阮 翔(げん・しょう)
株式会社tiwaki 代表取締役
1997年中国上海交通大学を卒業後に来日。2004年大阪市立大学で博士号を取得してから大学発ベンチャー企業を経験。2007年オムロン株式会社へ入社。大学時代から画像認識分野に携わってきた。 コンピュータビジョン分野で、約20年の研究開発経験を持つ。2016年、株式会社tiwakiを設立し、現在モバイル機器に標準搭載されている美顔ソフトウェアの創出者となる。
AI技術の発展がめざましく、日々私たちの生活のために多くの技術が活用されています。その中でも画像認識技術に可能性を感じ、日本トップレベルのエンジニアを集め、研究開発をおこなっている株式会社tiwaki。今回は、株式会社tiwakiの代表取締役である阮氏に、お話をお伺いしました。
画像認識の重要性を感じ、研究にのめり込む
--本日はよろしくお願いします。早速ですが、阮さんが起業されたきっかけをお聞かせください。
来日したきっかけは、親戚が日本に在住していたことと、友人が講師として担当する専門分野に興味があったため、大学卒業を機に来日を決めました。

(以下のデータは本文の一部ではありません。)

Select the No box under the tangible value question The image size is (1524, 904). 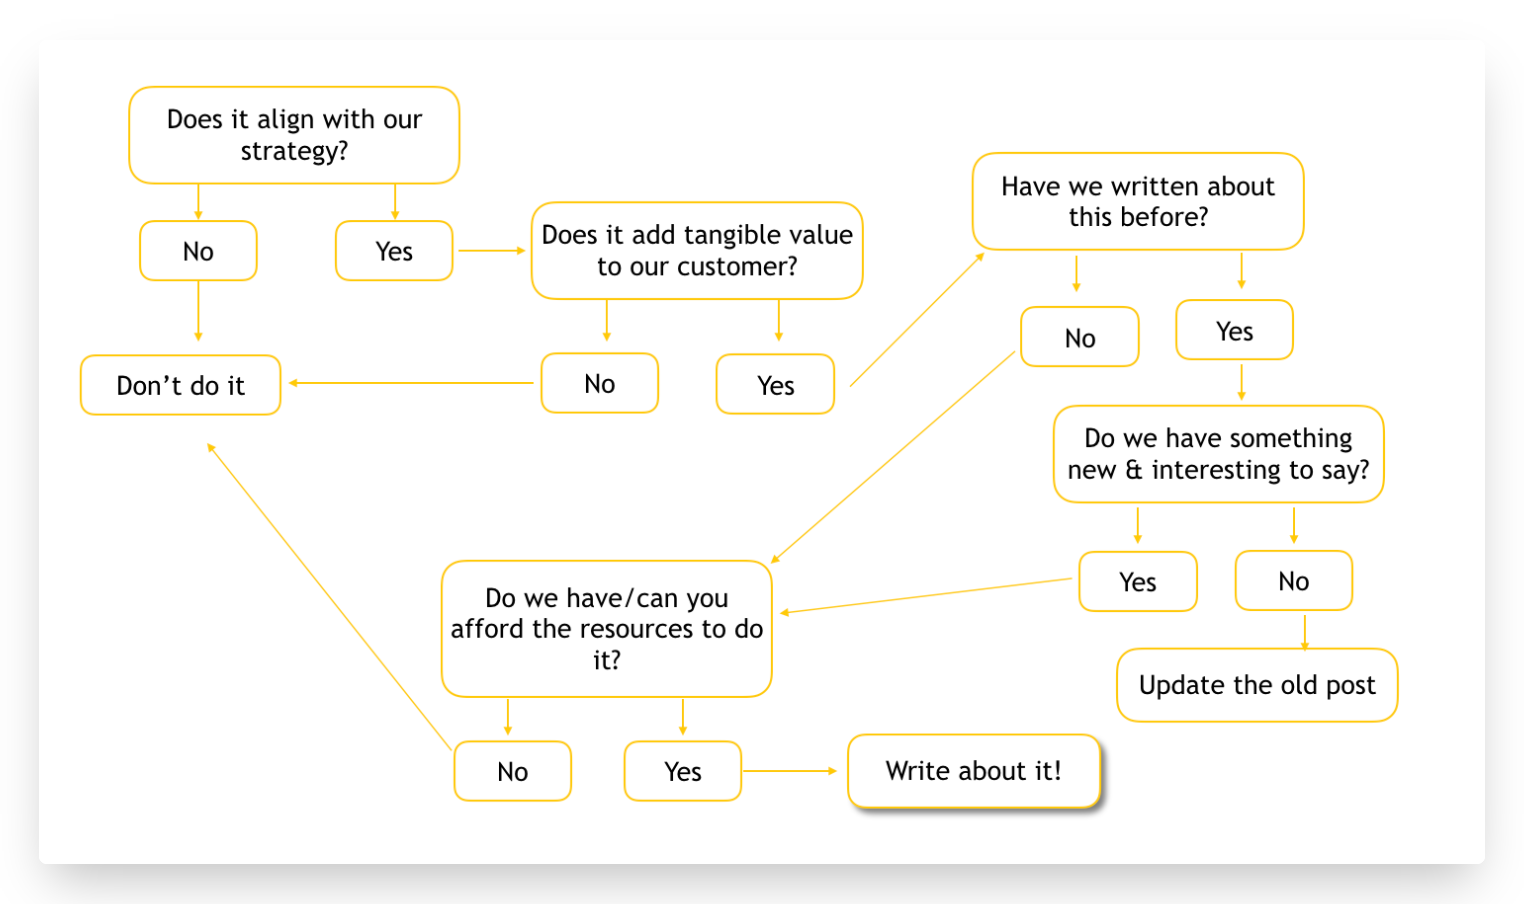(600, 383)
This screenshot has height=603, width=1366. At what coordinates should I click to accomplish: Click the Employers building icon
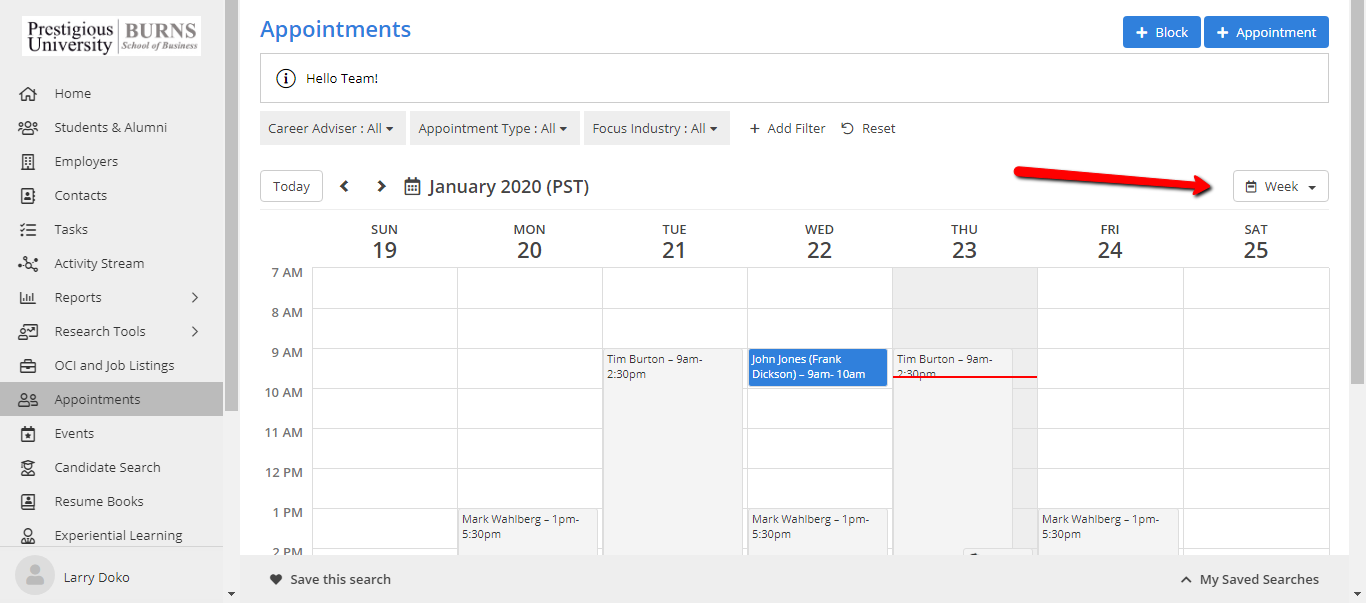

画像認識の分野に進んだ経緯としては、元々好きな分野であったことに加え、AIが人間に近い働きをするのに、人間で言うところの視覚となる画像認識の技術がメイン機能として重要になると感じたためです。
優秀なエンジニアが活躍できる場を作りたい
--現在技術開発事業を中心に事業展開されていると思いますが、改めてご説明をお願い致します。
簡単にいうと、滋賀県の機械学習・画像認識コア技術の開発を専門としているベンチャーです。技術開発チームを用いて、充実した技術ラインアップの自社開発ソフトのライセンス販売、カスタマイズ開発、共同研究など顧客のニーズに応じて柔軟に技術を提供しています。顧客は自社が提供した技術を活用してサービスやアプリケーションの構築をしています。
ただ、コア技術のみで事業を拡大するのは難しいので、ビジネス拡大に向けて、エンドユーザーに対してトータルソリューションしていくことを考えており、大手企業と手を組んでサービス展開を図っています。
画像認識技術には、ざっくり2つの種類があり、検出系と認証系に分けられます。検出系は、検出する対象のものを探し出す技術で、認証系は検出したものを理解し判断する技術です。例えば、顔がどこにあるのかを検出するために使われています。一方、認識系は、顔を検出した上で、その顔が誰であるのかを識別する技術のことを指します。
--「Furinkazan」「Omyoji」などユニークなネーミングを採用しているのはなぜか、お伺いできますでしょうか。
私たちがおこなっている「Furinkazan」(風林火山の発音)は、検出系のコア技術の開発、「Onmyoji」(陰陽師の発音)は認識系のコア技術の開発になっています。この2つのネーミングは、日本と中国とのコンビネーションを考えてつけました。また、世界1番の技術を搭載しながら何十倍、何百倍のコンパクトさを実現したいと考え、現在はオープンソースが当たり前になっていますが、私たちの会社では全てオリジナルで開発しています。そこで、できるだけ早くコンパクトにおこなうという意味で「Furinkazan」と名づけ、Onmyojiは、検出したものを理解する、一目見たらわかるという意味で名づけました。
--企業理念として大事にしていることについてお伺いできますか。
日本の大手企業は、ソフトウェアの開発をあまり重視しない傾向にあります。とはいえ、日本のソフトウェア開発者には優秀な方が多く、大手企業にいると、あまりその素質を発揮することができません。そうした優秀な開発者の方が自分の才能を発揮することができるような場を提供したいと思っています。
日本一の技術プロバイダーになる
--今後の中長期的な事業展望についてお伺いできますか。
技術に重きを置いている会社は、日本や中国などの東アジアにはほとんどありません。最終的にそのような会社になりたいので、そこに向けてチャレンジするという意味でも、がんばって研究を進めている段階です。また、今おこなっている研究を通して、最終的に日本一の技術のプロバイダーとしての認識を高めたいと思っています。業界内では、プロバイダーとしての認識が高まっているので、どんどん伸ばしていきたいと考えています。
--最後にProfessional Onlineを見ていただいている経営者、決裁者の方に向けてメッセージをいただけますか?
私たちは現在スマートファクトリー、自動運転を含めたMaaS、スマートリテールの3つの分野に注力しています。その点に関連する企業などがあれば、ぜひお話を伺いたいと思っています。
また、現在、AIを扱っている会社はたくさんありますが、その中でも「実用できるAI」をお求めでしたら弊社にご連絡いただけると嬉しいです。
--本日はどうもありがとうございました。